◆ **Passage to read**

↓↓↓

For example, `nth pow2 0 = 1`, and `nth pow2 4 = 16`.
□
##### Exercise: filter [✭✭✭]
Define a function `filter : ('a -> bool) -> 'a stream -> 'a stream`,
such that `filter p s` is the sub-stream of `s` whose elements
satisfy the predicate `p`. For example, `filter (fun n -> n mod 2 = 0) nats`
would be the stream `<0; 2; 4; 6; 8; 10; ...>`. If there is no
element of `s` that satisfies `p`, then `filter p s` does not terminate.
□
##### Exercise: interleave [✭✭✭]
Define a function `interleave : 'a stream -> 'a stream -> 'a stream`,
such that `interleave <a1; a2; a3; ...> <b1; b2; b3; ...>`
is the stream `<a1; b1; a2; b2; a3; b3; ...>`. For example,
`interleave nats pow2` would be `<0; 1; 1; 2; 2; 4; 3; 8; ...>`
□
The *Sieve of Eratosthenes* is a way of computing the prime numbers.
* Start with the stream `<2; 3; 4; 5; 6; ...>`.
* Take 2 as prime. Delete all multiples of 2, since they cannot be prime.
That leaves `<3; 5; 7; 9; 11; ...>`.
* Take 3 as prime and delete its multiples.
That leaves `<5; 7; 11; 13; 17; ...>`.
* Take 5 as prime, etc.
##### Exercise: sift [✭✭✭]
Define a function `sift : int -> int stream -> int stream`,
such that `sift n s` removes all multiples of `n` from `s`.
*Hint: filter.*
□
##### Exercise: primes [✭✭✭]
Define a sequence `prime : int stream`,
containing all the prime numbers starting with 2.
□
##### Exercise: approximately e [✭✭✭✭]
The exponential function \\(e^x\\) can be computed by the following
infinite sum:
\\[
e^x = \\frac{x^0}{0!} + \\frac{x^1}{1!} + \\frac{x^2}{2!}
+ \\frac{x^3}{3!} + \\cdots + \\frac{x^k}{k!} + \\cdots
\\]
Define a function `e_terms : float -> float stream`. Element `k` of
the stream should be term `k` from the infinite sum. For
example, `e_terms 1.0` is the stream
`<1.0; 1.0; 0.5; 0.1666...; 0.041666...; ...>`. The easy way to
compute that involves a function that computes \\(f(k) = \\frac{x^k}{k!}\\).

↑↑↑

◆ **Tasks for this exercise**
a – In the stream exercises, why does the Sieve of Eratosthenes delete every multiple of 2 after taking 2 as prime? Answer in one sentence.
b – Extend the OCaml stream exercises past their final sentence about computing f(k) = x^k/k!.

◆ **Information supplied**
↓↓↓

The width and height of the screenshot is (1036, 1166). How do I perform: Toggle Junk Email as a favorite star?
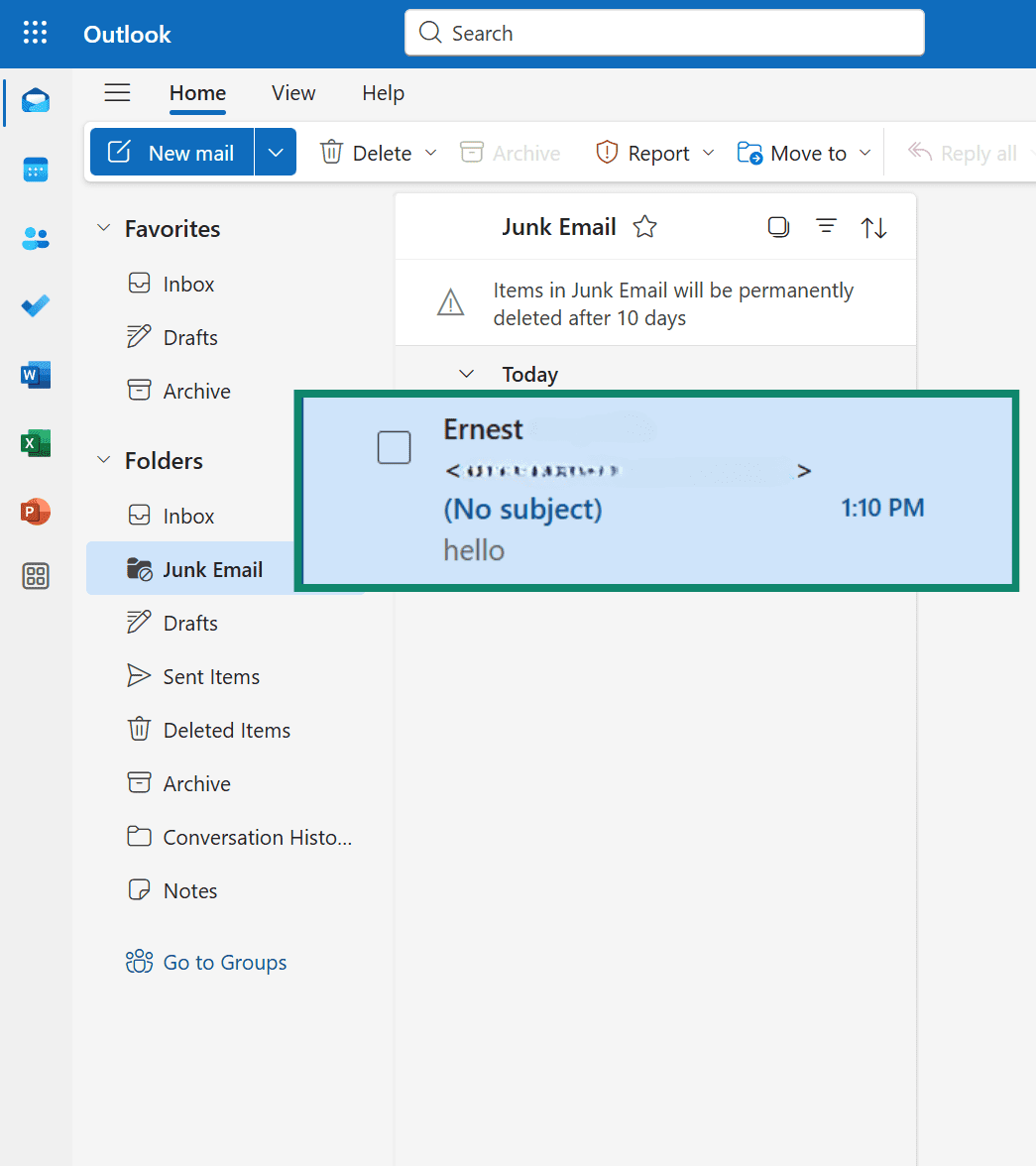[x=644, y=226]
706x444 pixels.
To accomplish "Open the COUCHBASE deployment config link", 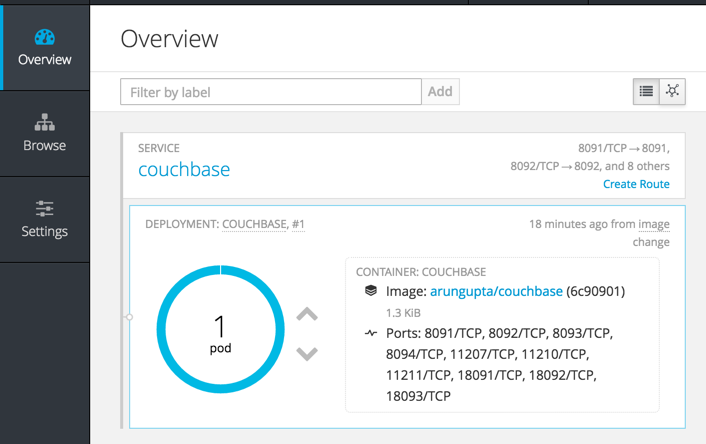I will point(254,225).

↑↑↑

◆ **Per-task answers**
a – The multiples of 2 are deleted because they cannot be prime.

b –
Define a function `total : float stream -> float stream`, such that
`total <a; b; c; ...>` is a running total of the input elements, i.e.,
`<a; a+.b; a+.b+.c; ...>`.
Define a function `within : float -> float stream -> float`, such
that `within eps s` is the first element of `s` for which the
absolute difference between that element and the element before it
is strictly less than `eps`. If there is no such element, `within`
is permitted not to terminate (i.e., go into an "infinite loop").
As a precondition, the *tolerance* `eps` must be strictly positive.
For example, `within 0.1 <1.0; 2.0; 2.5; 2.75; 2.875; 2.9375; 2.96875; ...>`
is `2.9375`.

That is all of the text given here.